What this task involves >> Could you copy every entry exactly, with nothing changed?

(Stored records)
+++
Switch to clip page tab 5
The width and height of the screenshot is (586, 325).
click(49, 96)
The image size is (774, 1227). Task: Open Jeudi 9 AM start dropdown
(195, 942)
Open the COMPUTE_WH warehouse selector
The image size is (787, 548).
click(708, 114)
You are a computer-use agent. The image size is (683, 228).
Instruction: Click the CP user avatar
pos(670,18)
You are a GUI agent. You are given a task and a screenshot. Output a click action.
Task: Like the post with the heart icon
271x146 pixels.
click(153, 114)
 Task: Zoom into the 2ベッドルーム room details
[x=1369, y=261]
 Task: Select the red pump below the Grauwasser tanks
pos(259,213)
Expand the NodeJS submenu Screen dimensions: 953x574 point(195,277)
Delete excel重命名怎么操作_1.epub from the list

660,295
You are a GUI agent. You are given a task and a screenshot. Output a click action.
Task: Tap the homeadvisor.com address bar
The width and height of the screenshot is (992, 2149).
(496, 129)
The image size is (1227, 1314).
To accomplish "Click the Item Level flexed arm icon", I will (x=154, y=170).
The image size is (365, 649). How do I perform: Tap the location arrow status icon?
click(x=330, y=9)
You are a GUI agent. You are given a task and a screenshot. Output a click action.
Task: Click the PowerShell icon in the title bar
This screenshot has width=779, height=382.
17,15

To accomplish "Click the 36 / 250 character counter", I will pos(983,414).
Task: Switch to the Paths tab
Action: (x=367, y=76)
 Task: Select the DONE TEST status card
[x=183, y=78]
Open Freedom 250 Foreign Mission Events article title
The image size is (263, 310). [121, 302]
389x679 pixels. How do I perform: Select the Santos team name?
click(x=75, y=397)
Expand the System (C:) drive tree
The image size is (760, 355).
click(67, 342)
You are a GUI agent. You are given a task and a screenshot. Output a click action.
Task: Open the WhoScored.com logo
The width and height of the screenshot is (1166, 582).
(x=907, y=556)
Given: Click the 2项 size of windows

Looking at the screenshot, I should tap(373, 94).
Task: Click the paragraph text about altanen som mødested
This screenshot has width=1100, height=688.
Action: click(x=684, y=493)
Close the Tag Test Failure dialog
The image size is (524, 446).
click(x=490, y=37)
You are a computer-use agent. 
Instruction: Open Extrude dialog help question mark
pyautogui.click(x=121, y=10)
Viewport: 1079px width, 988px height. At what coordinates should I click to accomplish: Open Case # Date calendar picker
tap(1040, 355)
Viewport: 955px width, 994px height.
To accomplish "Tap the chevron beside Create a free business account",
+++
Reply to the exercise >>
Switch to clip page tab 5
The width and height of the screenshot is (586, 325).
click(49, 96)
The image size is (774, 1227). Task: Open Jeudi 9 AM start dropdown
(195, 942)
Open the COMPUTE_WH warehouse selector
The image size is (787, 548).
click(708, 114)
You are a computer-use agent. The image size is (683, 228).
Instruction: Click the CP user avatar
pos(670,18)
You are a GUI agent. You are given a task and a screenshot. Output a click action.
Task: Like the post with the heart icon
271x146 pixels.
click(153, 114)
 Task: Zoom into the 2ベッドルーム room details
[x=1369, y=261]
 Task: Select the red pump below the Grauwasser tanks
pos(259,213)
Expand the NodeJS submenu Screen dimensions: 953x574 point(195,277)
Delete excel重命名怎么操作_1.epub from the list

660,295
You are a GUI agent. You are given a task and a screenshot. Output a click action.
Task: Tap the homeadvisor.com address bar
The width and height of the screenshot is (992, 2149).
(496, 129)
The image size is (1227, 1314).
To accomplish "Click the Item Level flexed arm icon", I will (x=154, y=170).
The image size is (365, 649). How do I perform: Tap the location arrow status icon?
click(x=330, y=9)
You are a GUI agent. You are given a task and a screenshot. Output a click action.
Task: Click the PowerShell icon in the title bar
This screenshot has width=779, height=382.
17,15

To accomplish "Click the 36 / 250 character counter", I will pos(983,414).
Task: Switch to the Paths tab
Action: (x=367, y=76)
 Task: Select the DONE TEST status card
[x=183, y=78]
Open Freedom 250 Foreign Mission Events article title
The image size is (263, 310). [121, 302]
389x679 pixels. How do I perform: Select the Santos team name?
click(x=75, y=397)
Expand the System (C:) drive tree
The image size is (760, 355).
click(67, 342)
You are a GUI agent. You are given a task and a screenshot. Output a click action.
Task: Open the WhoScored.com logo
The width and height of the screenshot is (1166, 582).
(x=907, y=556)
Given: Click the 2项 size of windows

Looking at the screenshot, I should tap(373, 94).
Task: Click the paragraph text about altanen som mødested
This screenshot has width=1100, height=688.
Action: click(x=684, y=493)
Close the Tag Test Failure dialog
The image size is (524, 446).
click(x=490, y=37)
You are a computer-use agent. 
Instruction: Open Extrude dialog help question mark
pyautogui.click(x=121, y=10)
Viewport: 1079px width, 988px height. At what coordinates should I click to accomplish: Open Case # Date calendar picker
tap(1040, 355)
Viewport: 955px width, 994px height.
To accomplish "Tap the chevron beside Create a free business account",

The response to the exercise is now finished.